This invention relates to an optimization device, an optimization method, and an optimization program for deriving a pseudo-optimal solution to an optimization problem.
Various algorithms for solving combinatorial optimization problems are known. Non-Patent Literature 1 describes the interior point method, a type of algorithm. The interior point method is a method to approach the optimal solution from a sequence of interior points that satisfy constraints.
Other known solvers for solving optimization problems include the simplex method, cutting plane method, branch-and-bound method, and branch-and-cut method. The simplex method is a method to approach the optimal solution by moving the vertices of a polyhedron when the constraint condition is the polyhedron. Although it depends on the problem, the interior point method tends to be more efficient than the simplex method for large-scale calculations. The cutting plane method, the branch-and-bound method, and the branch-and-cut method are mainly used for solving integer linear programming problems.
It is also known that the above-mentioned interior point method, simplex method, cutting plane method, branch-and-bound method, and branch-and-cut method require an enormous amount of computation when solving optimization problems. For example, even with the interior point method, which is said to be the fastest, it is known that the computation speed is proportional to the cube of the dimension of the feature space assumed in the constraint conditions.

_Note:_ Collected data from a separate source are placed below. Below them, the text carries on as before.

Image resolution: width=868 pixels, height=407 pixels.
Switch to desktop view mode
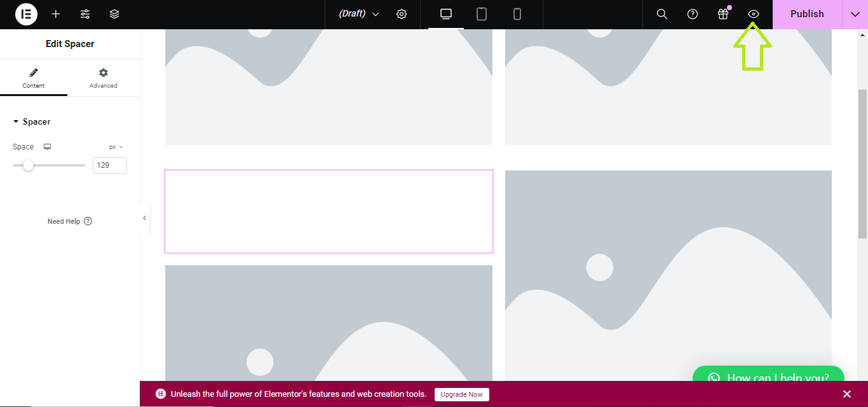[446, 14]
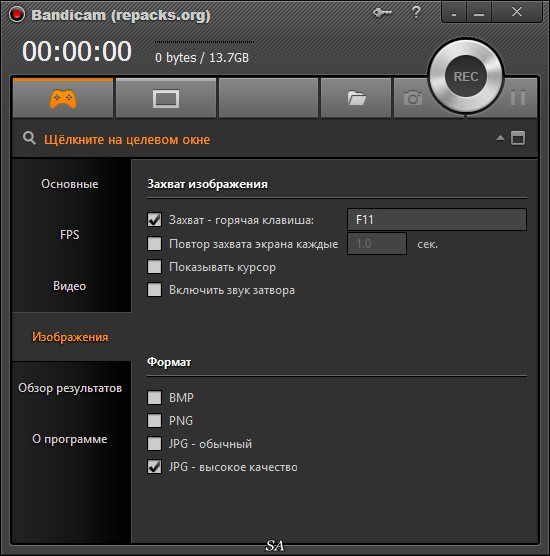Open help with the question mark icon

pos(416,12)
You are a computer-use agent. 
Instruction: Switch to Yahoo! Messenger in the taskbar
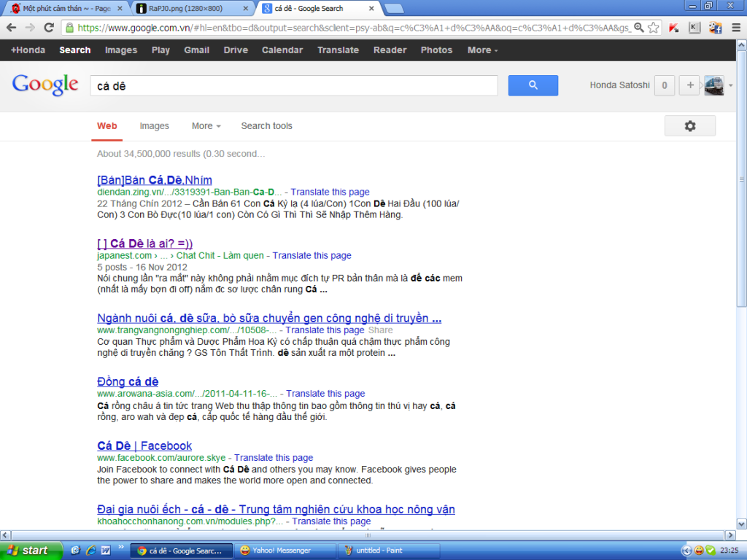click(285, 551)
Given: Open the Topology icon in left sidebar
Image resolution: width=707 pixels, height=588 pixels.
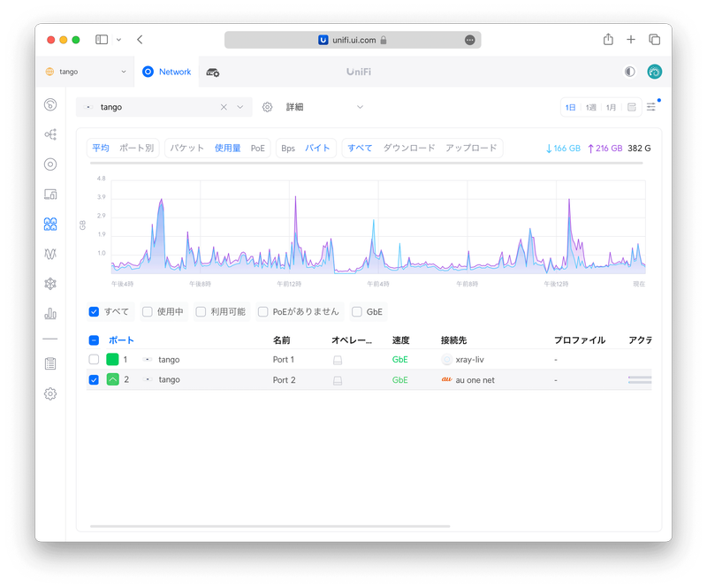Looking at the screenshot, I should 50,134.
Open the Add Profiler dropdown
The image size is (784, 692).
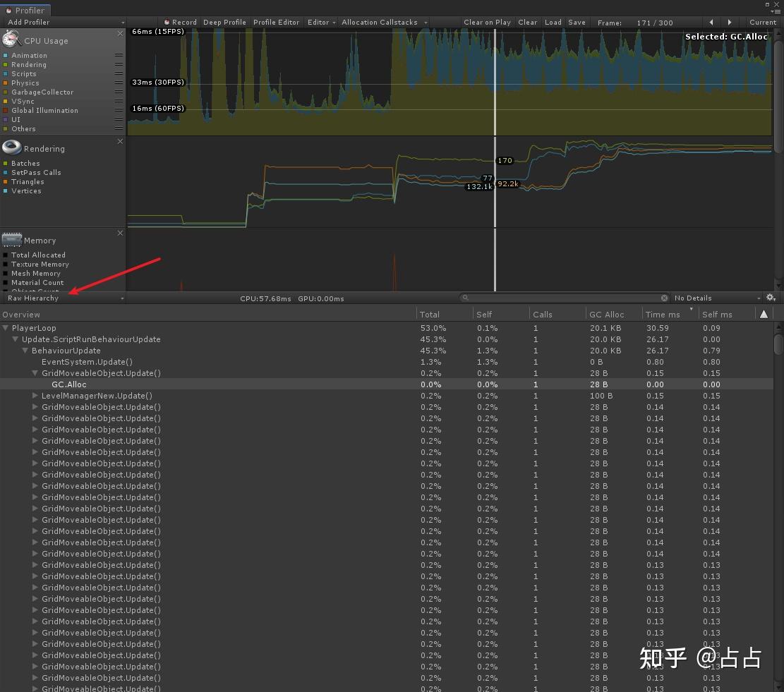[65, 23]
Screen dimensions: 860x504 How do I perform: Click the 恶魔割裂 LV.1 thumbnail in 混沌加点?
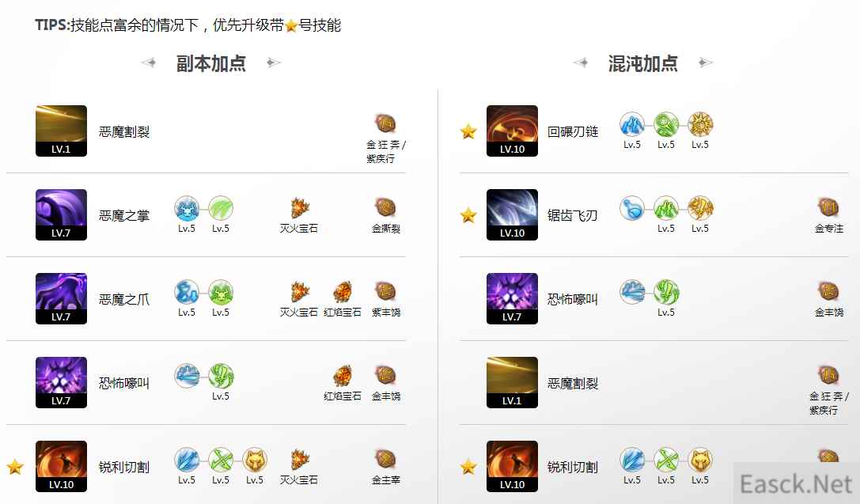[x=512, y=382]
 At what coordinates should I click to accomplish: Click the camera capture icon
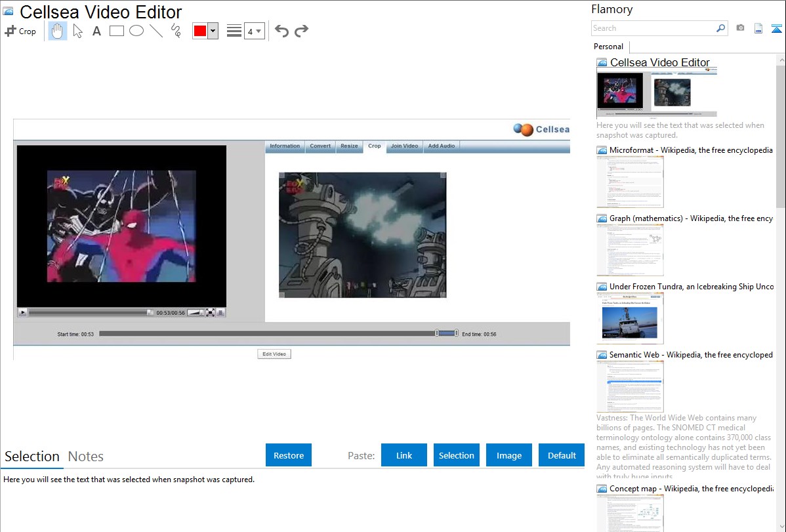click(740, 28)
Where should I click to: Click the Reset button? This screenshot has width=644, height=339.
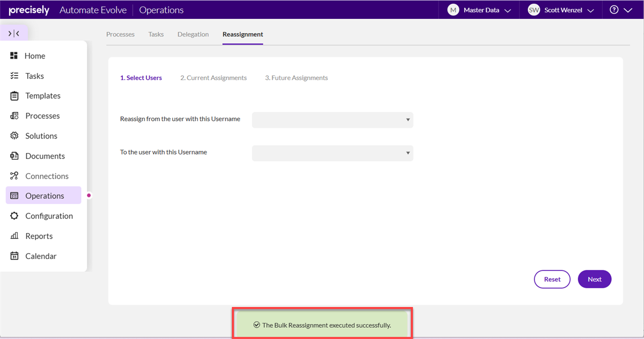click(x=552, y=279)
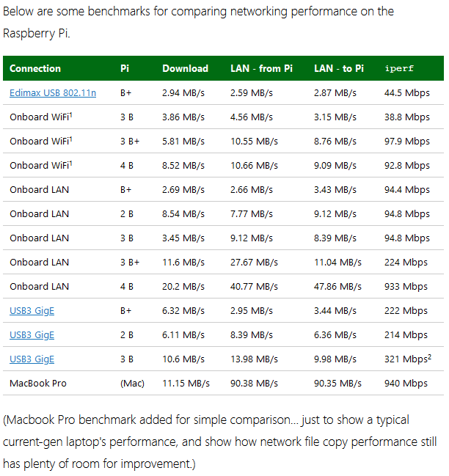Click footnote 2 next to 321 Mbps
The height and width of the screenshot is (476, 449).
pos(430,357)
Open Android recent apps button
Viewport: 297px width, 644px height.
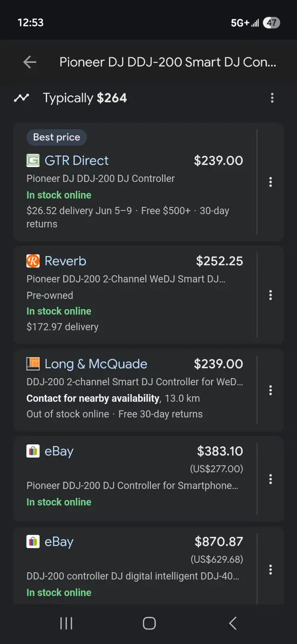(x=66, y=623)
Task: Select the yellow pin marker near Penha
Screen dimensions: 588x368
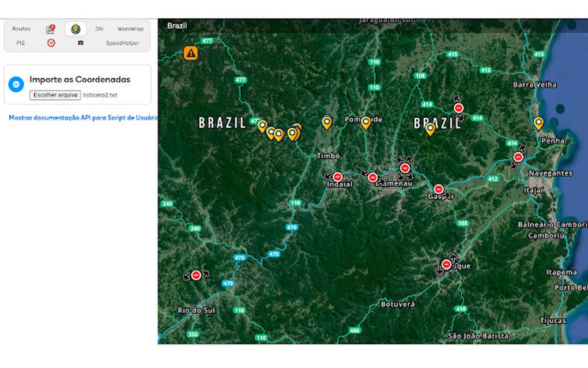Action: point(538,123)

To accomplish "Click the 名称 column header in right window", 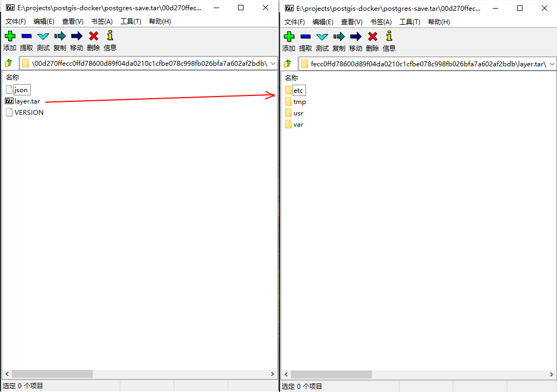I will [293, 78].
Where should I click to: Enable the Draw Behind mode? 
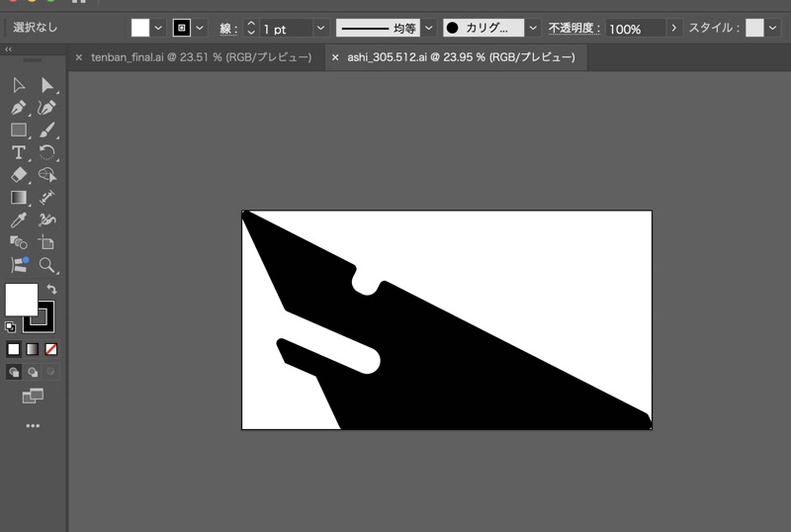(x=33, y=373)
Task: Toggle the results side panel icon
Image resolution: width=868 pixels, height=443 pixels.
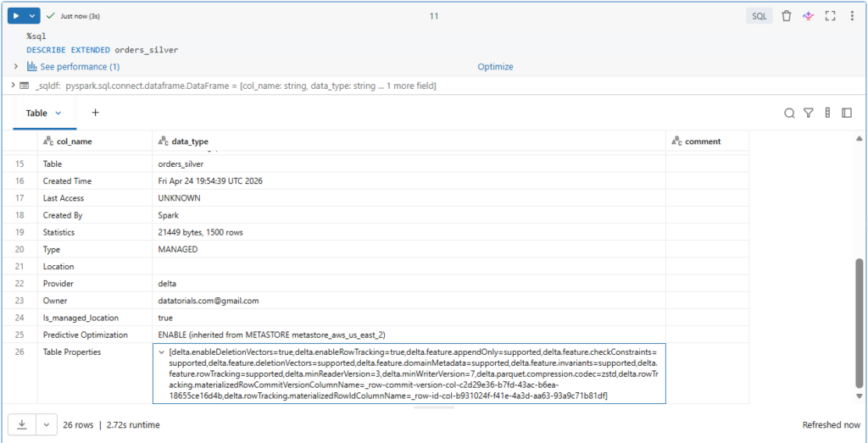Action: (846, 113)
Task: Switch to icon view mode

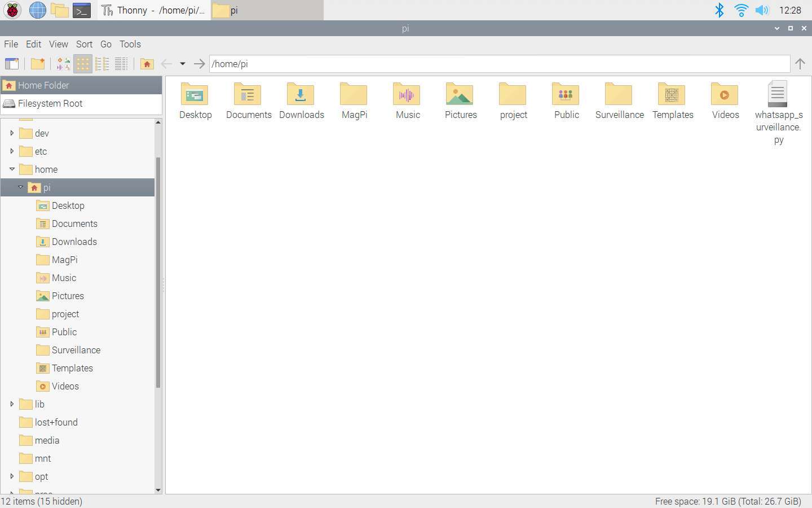Action: [83, 64]
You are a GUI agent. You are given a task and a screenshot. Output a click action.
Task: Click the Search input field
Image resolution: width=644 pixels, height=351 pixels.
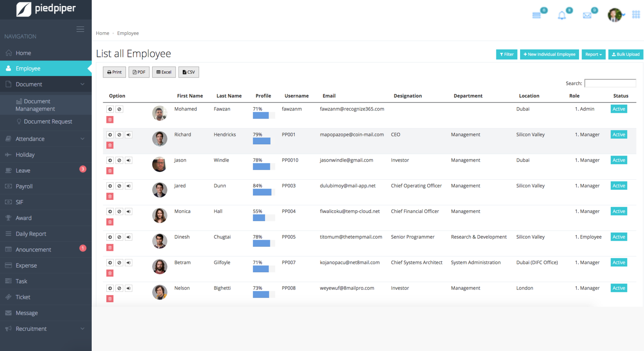pos(610,83)
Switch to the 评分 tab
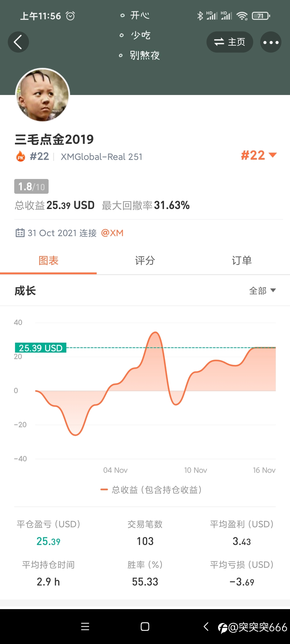 pos(145,261)
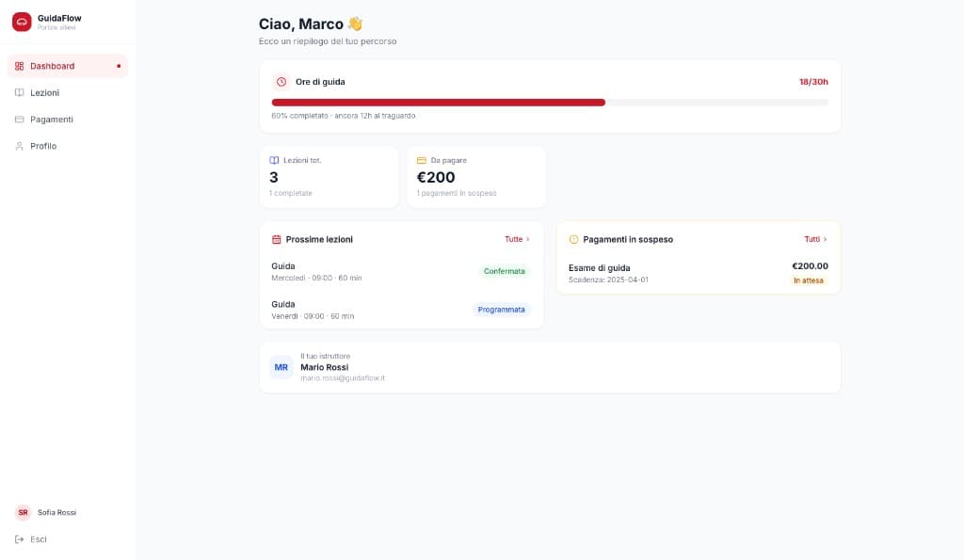The height and width of the screenshot is (560, 964).
Task: Click the Ore di guida progress bar
Action: tap(550, 103)
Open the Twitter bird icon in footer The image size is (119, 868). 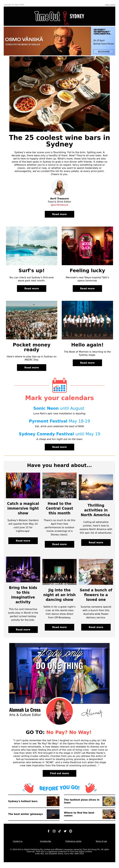[x=65, y=831]
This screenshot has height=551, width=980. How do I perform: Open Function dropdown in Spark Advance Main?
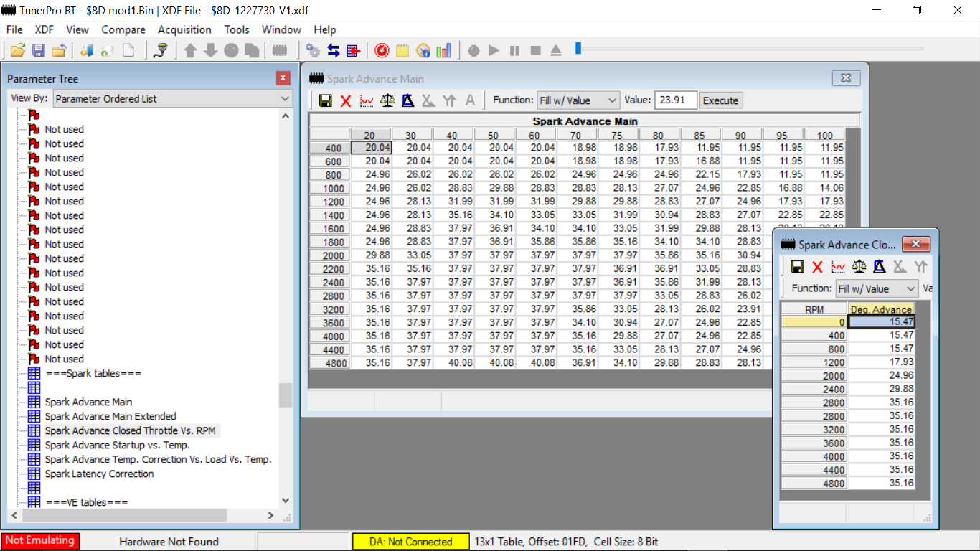578,100
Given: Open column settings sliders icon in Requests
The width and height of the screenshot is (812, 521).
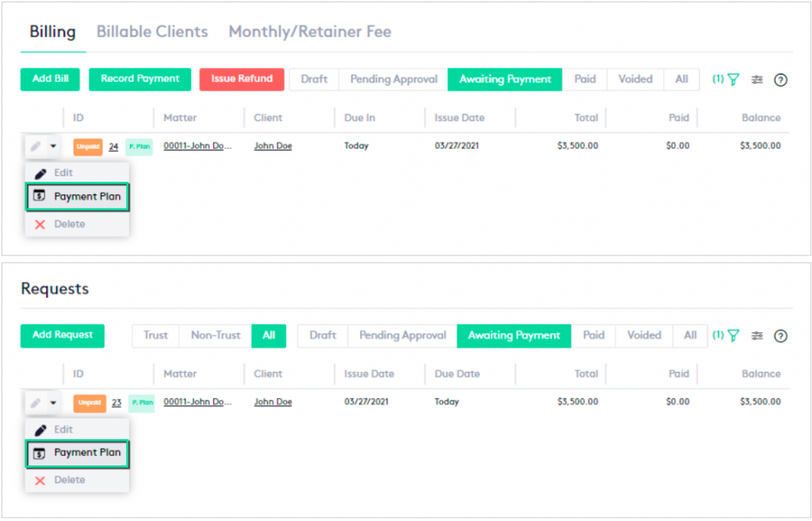Looking at the screenshot, I should 757,335.
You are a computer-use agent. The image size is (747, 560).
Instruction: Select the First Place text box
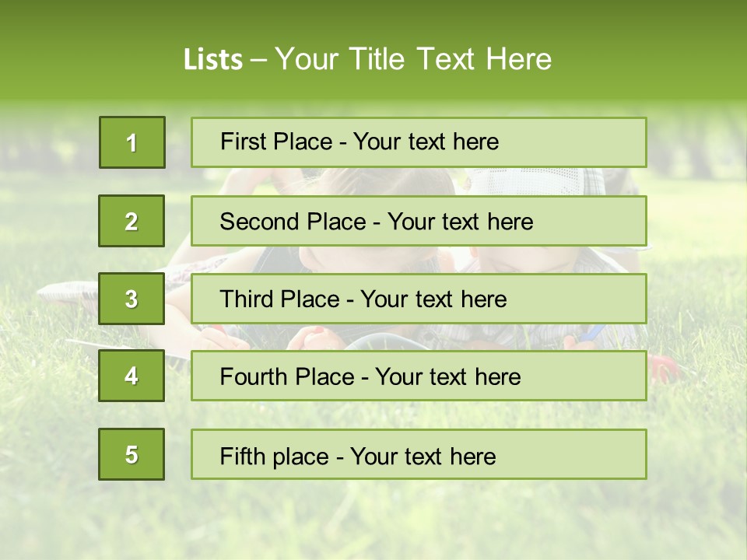click(419, 142)
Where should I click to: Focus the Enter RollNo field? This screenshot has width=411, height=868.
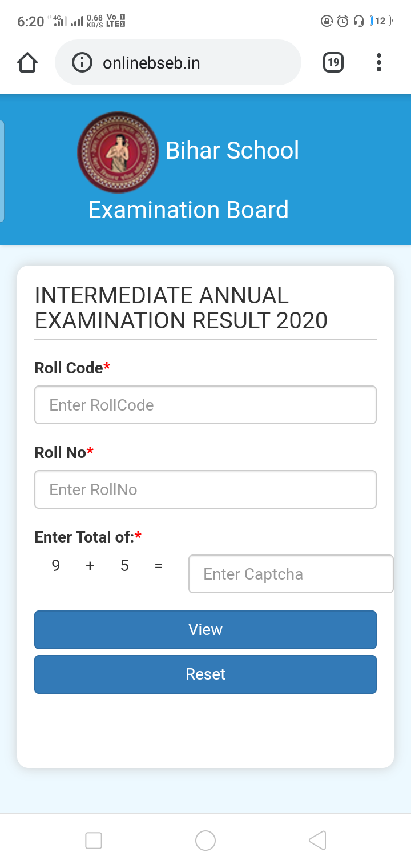(206, 489)
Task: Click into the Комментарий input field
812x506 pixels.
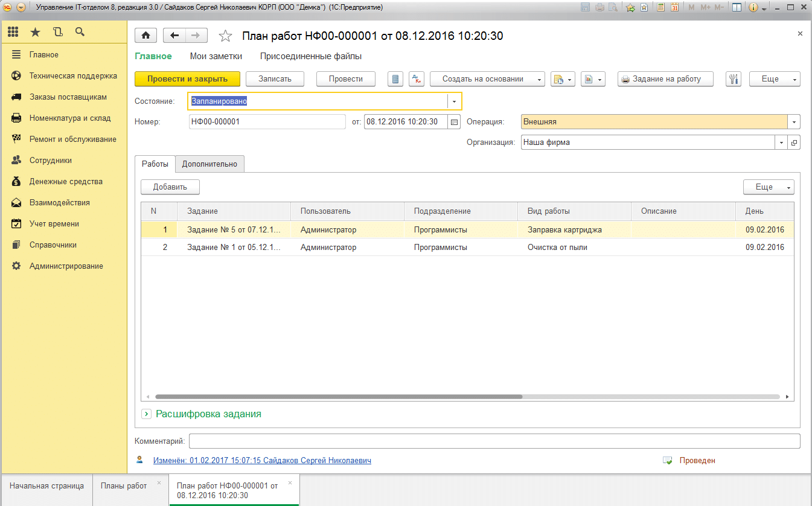Action: pos(494,441)
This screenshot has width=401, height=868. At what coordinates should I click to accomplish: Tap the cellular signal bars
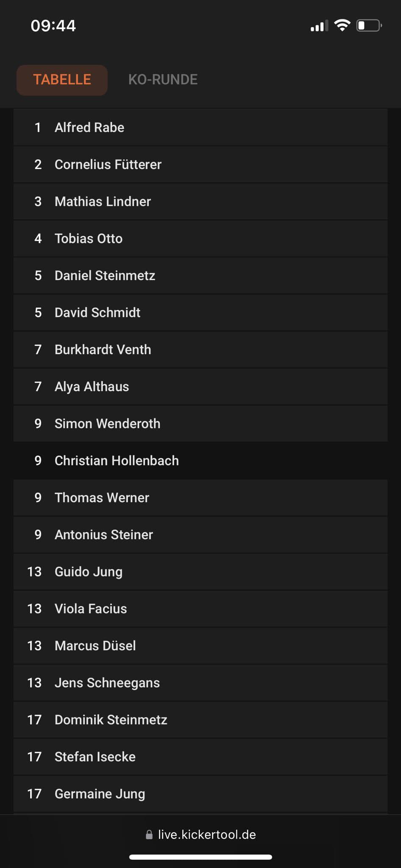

On the other hand, there are cases where a rough optimization result (sometimes referred to as a pseudo-optimal solution) is needed without requiring an exact optimal solution, but with an emphasis on speed. However, the algorithms described above are not suitable for this purpose. Therefore, it is desirable to obtain a pseudo-optimal solution faster than, for example, the interior point method, with an emphasis on speed.
Therefore, it is an exemplary object of the present invention to provide an optimization device, an optimization method, and an optimization program that can derive a pseudo-optimal solution in a combinatorial optimization problem.
The optimization device according to the present invention includes: an input means which accepts input of multiple candidate solutions to an optimization problem in which an objective function is express as an inner product of a feature and weight, or expressed in a bilinear form, and input of weight of the objective function; an optimal solution determination means which determines as an optimal solution, among the candidate solutions, the candidate solution that maximizes the inner product with the weight of the objective function or the candidate solution that maximizes a value of the bilinear form; and an output means which outputs the optimal solution.
The optimization method according to the present invention includes: accepting input of multiple candidate solutions to an optimization problem in which an objective function is express as an inner product of a feature and weight, or expressed in a bilinear form, and input of weight of the objective function; determining as an optimal solution, among the candidate solutions, the candidate solution that maximizes the inner product with the weight of the objective function or the candidate solution that maximizes a value of the bilinear form; and outputting the optimal solution.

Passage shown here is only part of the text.